Nasz marszałek także należy do grupy najwyżej wynagradzanych

Związek Przedsiębiorców i Pracodawców przyjrzał się wynagrodzeniom pracowników Urzędów Wojewódzkich i okazało się, że kujawsko-pomorskie znajduje się w tej dziedzinie w czołówce, choć średnie wynagrodzenie zwykłych pracowników znajduje się już poniżej średniej krajowej. My z kolei postanowiliśmy się przyjrzeć wynagrodzeniu marszałka województwa.

 

Przeczytaj też: Nasi urzędnicy w czołówce – wysokości płac

 

Województwo kujawsko-pomorskie liczy jeszcze ponad 2 mln mieszkańców, choć jak pokazuje tendencja do końca tej kadencji powinno się to zmienić. Uprawnia to jednak marszałka do otrzymania wynagrodzenia zasadniczego w wysokości 6,5 tys. zł. Gdy populacja spadnie poniżej 2 mln kreski, to będzie je trzeba obniżyć o kilkaset złotych.

 

Na tym jednak nie koniec, gdyż zgodnie z uchwałą Sejmiku z 2010 roku marszałek województwa kujawsko-pomorskiego otrzymuje też dodatek funkcyjny, który wynosi 2,5 tys. zł, czyli maksymalną zgodnie z polskim prawem możliwą stawkę.

 

Mamy też dodatkowo dodatek specjalny w kwocie 40% sumy wynagrodzenia zasadniczego i dodatku funkcyjnego.
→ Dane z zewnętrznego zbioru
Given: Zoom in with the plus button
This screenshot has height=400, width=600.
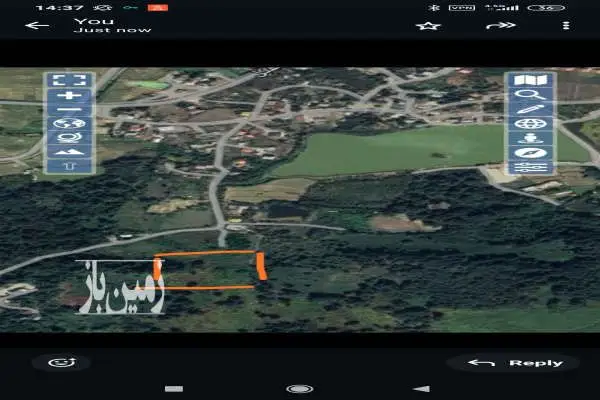Looking at the screenshot, I should click(x=69, y=95).
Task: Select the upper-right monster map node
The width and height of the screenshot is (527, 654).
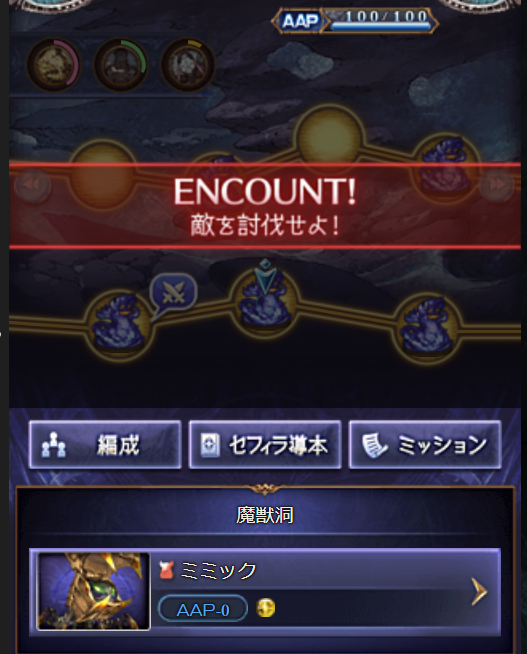Action: coord(444,167)
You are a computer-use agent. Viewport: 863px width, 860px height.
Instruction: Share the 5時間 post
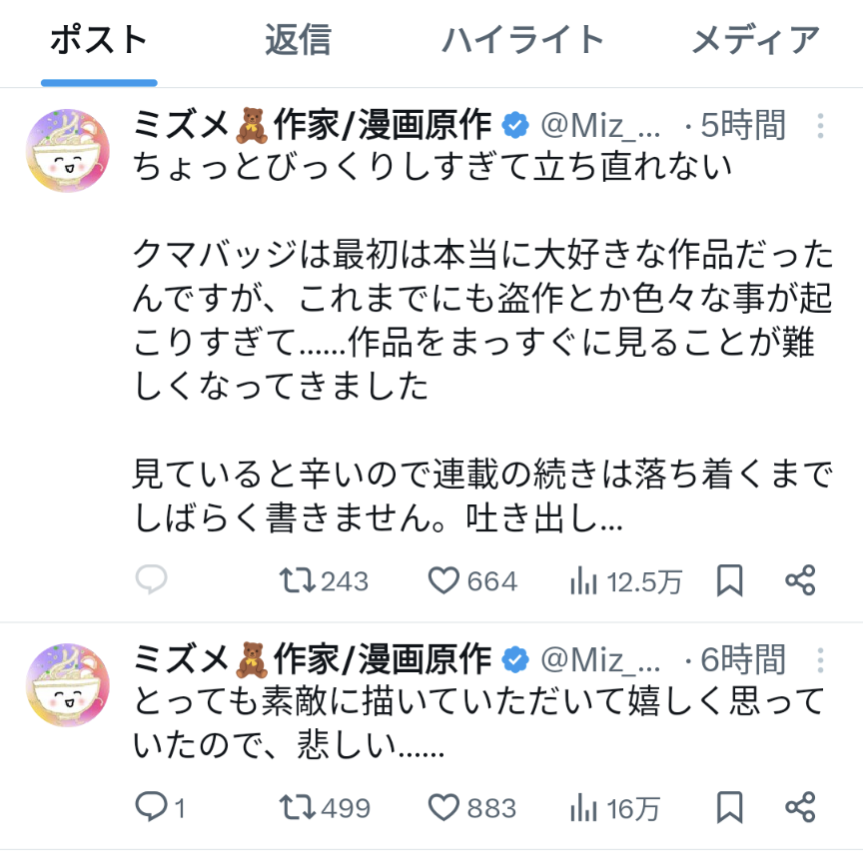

W kujawsko-pomorskim radni także zdecydowali się na maksymalną możliwą kwotę, czyli 3,6 tys. zł. Uchwała Sejmiku przewiduje także dodatek za wieloletnią pracę, nie wiemy ile wynosi on dokładnie. Nie mniej jednak w roku 2013 według oświadczenia majątkowego marszałek Piotr Całbecki zarobił prawie 160 tys. zł, co nam daje ponad 13 tys. zł miesięcznie.

 

Podobne wynagrodzenia otrzymali jego zastępcy Edward Hartwich i Dariusz Kurzawa. Pozostali członkowie zarządu, w tym Sławomir Kopyść musieli się zadowolić nieco niższym uposażeniem, które i tak wyniosło około 11 tys. zł. miesięcznie.

 

Są to stawki zatem z krajowego podium. Problem jednak w tym, że kujawsko-pomorskie pod względem gospodarczym na podium się nie zajmuje, lecz w ogonie stawki.